Exercise: Extract the lines from the one containing "Describe the element at coordinates (16, 256)" up to and including the one containing "75°N 60°N 45°N", and reproduce them exactly without the pictures.

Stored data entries
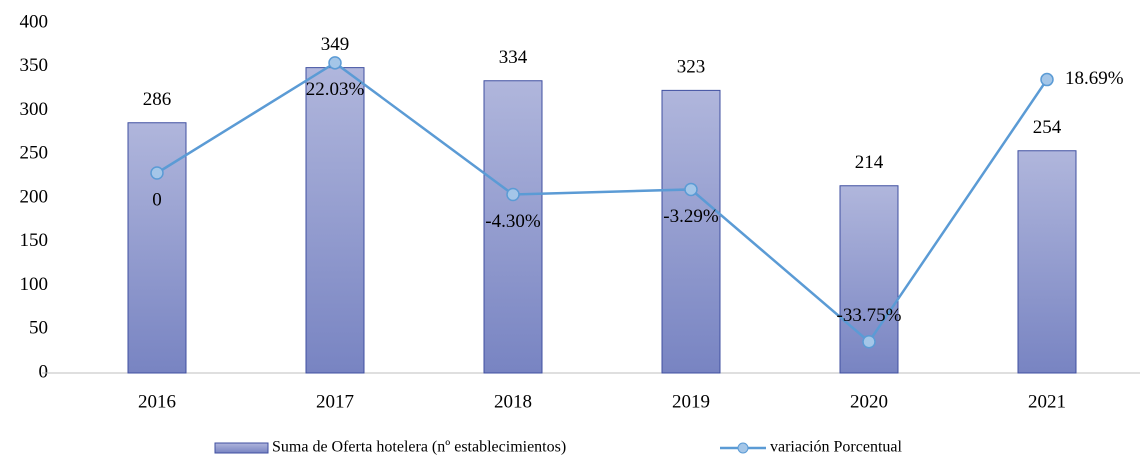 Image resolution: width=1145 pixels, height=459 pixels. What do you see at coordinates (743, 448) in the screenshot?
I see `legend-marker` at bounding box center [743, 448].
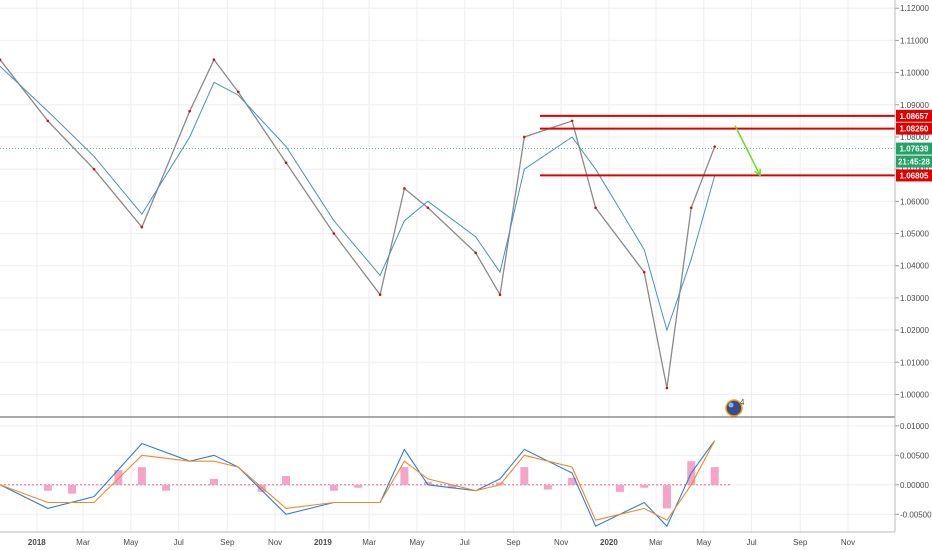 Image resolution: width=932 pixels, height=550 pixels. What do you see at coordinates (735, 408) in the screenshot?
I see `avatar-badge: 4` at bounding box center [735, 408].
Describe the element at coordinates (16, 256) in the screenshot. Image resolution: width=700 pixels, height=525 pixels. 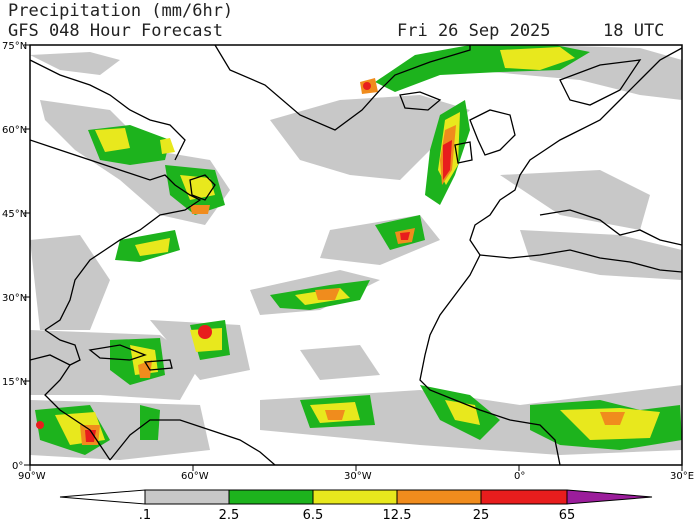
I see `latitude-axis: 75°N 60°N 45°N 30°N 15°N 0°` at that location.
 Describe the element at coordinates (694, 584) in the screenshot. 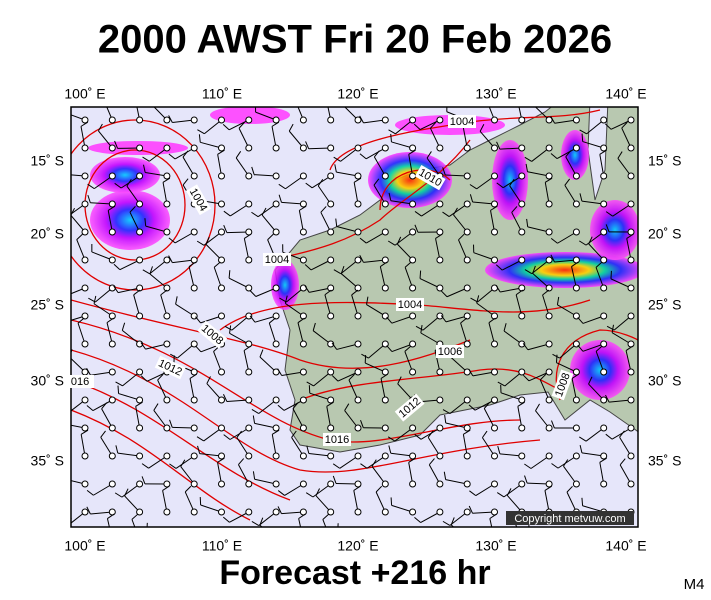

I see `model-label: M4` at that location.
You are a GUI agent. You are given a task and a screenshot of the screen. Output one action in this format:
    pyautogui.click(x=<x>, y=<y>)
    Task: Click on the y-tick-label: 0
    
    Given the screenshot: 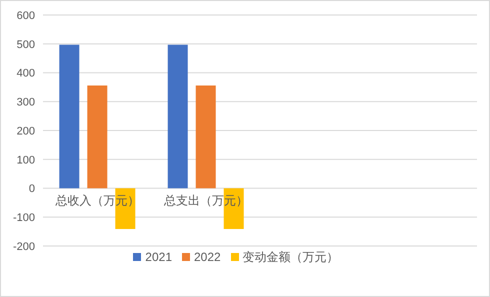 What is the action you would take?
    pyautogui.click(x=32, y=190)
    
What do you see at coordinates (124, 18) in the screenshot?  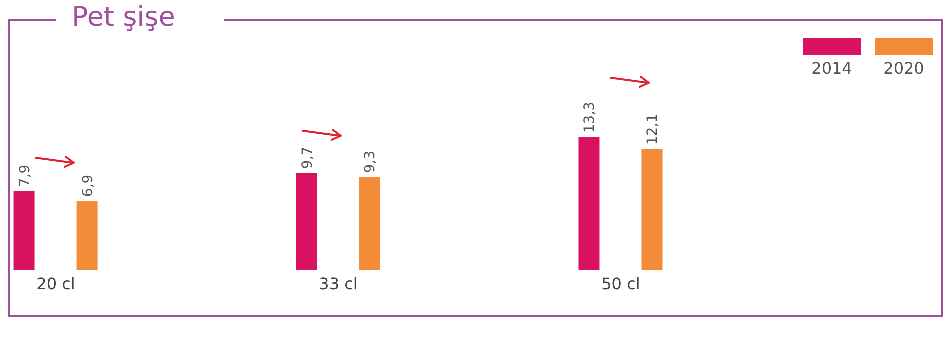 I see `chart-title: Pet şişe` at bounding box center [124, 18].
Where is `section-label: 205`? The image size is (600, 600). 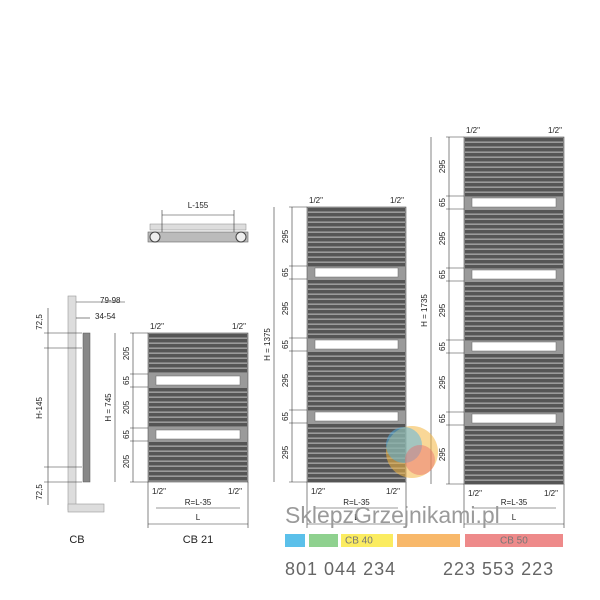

Task result:
Describe the element at coordinates (16, 256) in the screenshot. Image resolution: width=700 pixels, height=525 pixels. 
I see `latitude-axis: 75°N 60°N 45°N 30°N 15°N 0°` at that location.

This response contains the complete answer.